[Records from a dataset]
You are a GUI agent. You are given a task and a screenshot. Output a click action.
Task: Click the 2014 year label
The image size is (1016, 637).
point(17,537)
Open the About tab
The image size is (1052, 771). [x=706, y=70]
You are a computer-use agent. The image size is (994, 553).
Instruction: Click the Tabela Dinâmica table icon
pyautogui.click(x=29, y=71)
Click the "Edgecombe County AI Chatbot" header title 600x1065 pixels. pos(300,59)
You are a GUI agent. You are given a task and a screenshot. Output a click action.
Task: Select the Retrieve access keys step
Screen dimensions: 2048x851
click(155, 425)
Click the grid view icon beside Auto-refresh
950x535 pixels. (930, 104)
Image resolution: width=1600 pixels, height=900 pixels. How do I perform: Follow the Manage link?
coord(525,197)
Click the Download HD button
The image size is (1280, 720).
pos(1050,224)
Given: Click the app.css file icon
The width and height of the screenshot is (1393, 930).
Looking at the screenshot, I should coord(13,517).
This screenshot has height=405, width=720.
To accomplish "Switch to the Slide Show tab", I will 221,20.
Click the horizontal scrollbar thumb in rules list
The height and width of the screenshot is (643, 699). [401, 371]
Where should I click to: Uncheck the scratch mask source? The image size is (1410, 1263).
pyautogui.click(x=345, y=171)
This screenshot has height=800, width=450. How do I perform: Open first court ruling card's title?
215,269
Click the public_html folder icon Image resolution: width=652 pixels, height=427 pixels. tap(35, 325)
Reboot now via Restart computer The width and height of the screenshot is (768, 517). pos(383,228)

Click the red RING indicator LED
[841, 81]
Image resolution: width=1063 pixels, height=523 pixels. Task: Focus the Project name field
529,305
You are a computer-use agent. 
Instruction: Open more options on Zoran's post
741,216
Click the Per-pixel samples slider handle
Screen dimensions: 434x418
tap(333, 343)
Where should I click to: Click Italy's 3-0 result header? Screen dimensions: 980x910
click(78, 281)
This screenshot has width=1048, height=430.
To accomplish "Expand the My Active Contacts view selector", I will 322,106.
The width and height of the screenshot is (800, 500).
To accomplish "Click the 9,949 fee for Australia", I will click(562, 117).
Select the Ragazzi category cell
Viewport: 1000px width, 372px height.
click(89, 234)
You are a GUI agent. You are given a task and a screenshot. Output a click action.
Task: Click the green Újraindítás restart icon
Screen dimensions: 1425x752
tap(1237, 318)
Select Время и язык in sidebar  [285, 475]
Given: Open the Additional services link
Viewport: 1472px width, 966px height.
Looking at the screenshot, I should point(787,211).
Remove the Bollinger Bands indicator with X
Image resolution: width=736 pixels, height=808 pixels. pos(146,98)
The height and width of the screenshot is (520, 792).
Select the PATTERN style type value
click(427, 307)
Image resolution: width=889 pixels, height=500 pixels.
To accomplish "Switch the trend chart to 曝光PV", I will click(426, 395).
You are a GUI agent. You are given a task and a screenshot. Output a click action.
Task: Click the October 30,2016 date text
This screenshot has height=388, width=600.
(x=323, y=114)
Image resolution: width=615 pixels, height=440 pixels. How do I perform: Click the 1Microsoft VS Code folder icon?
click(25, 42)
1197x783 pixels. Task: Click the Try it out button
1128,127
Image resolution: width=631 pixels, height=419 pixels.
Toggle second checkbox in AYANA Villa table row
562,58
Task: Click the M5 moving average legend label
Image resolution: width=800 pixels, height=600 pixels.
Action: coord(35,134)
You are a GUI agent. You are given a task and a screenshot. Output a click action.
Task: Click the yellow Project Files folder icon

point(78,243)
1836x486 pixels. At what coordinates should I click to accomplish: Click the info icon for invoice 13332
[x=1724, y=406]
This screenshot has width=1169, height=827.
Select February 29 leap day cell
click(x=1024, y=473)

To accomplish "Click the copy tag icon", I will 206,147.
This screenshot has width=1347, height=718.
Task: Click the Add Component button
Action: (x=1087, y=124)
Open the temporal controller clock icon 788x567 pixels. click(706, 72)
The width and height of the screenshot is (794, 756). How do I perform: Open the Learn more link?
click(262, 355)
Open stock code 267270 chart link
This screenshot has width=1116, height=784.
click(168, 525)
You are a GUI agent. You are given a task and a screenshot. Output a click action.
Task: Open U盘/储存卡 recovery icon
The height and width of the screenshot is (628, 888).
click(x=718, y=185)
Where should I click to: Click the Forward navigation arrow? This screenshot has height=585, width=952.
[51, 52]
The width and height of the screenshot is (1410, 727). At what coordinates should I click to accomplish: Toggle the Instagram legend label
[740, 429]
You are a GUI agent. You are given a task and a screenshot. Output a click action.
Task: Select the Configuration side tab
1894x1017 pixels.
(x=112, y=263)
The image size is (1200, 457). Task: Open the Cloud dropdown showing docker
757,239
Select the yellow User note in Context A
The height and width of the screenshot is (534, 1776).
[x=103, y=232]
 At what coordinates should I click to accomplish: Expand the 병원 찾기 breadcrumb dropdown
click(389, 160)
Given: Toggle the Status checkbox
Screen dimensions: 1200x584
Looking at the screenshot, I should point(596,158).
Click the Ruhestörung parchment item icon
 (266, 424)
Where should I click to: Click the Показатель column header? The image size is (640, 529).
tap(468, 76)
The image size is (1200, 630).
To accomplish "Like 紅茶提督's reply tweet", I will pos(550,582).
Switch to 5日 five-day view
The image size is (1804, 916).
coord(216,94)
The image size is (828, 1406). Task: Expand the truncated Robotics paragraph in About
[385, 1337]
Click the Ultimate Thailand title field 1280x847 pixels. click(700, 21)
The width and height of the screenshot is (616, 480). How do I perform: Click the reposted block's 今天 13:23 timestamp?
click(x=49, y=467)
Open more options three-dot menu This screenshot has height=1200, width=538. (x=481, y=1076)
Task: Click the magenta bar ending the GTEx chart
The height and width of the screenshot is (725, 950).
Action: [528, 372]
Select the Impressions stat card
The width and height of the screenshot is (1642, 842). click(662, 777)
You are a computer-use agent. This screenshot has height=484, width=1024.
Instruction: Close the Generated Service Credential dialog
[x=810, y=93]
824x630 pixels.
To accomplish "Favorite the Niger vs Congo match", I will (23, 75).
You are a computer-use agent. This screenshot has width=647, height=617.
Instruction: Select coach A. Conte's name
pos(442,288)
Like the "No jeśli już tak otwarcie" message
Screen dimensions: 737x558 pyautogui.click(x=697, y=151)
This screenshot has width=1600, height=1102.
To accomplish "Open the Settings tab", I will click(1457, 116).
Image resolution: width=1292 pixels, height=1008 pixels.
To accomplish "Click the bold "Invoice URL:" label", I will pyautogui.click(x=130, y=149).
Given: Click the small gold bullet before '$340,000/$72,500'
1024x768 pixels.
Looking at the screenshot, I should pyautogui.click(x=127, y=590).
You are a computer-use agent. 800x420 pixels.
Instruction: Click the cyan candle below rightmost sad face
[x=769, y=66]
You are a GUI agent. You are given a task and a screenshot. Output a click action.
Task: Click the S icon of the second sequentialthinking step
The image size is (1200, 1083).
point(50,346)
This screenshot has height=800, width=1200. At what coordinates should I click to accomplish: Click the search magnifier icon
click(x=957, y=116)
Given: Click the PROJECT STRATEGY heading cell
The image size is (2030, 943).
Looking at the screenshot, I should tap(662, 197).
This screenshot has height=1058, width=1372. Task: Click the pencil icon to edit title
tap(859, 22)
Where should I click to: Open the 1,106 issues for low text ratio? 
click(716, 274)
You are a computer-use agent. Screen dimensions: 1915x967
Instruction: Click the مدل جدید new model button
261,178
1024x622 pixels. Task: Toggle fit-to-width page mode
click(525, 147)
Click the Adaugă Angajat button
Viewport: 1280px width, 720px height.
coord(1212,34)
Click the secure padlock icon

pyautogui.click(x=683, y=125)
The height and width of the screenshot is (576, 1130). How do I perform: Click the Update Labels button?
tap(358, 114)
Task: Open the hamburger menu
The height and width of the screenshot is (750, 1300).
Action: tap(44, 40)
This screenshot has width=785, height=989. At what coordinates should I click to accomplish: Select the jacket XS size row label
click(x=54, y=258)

#### [Try it]
Filter the records above and copy every line that contains the word "step".

#### [Task output]
Task: Select the Retrieve access keys step
Task: Click the S icon of the second sequentialthinking step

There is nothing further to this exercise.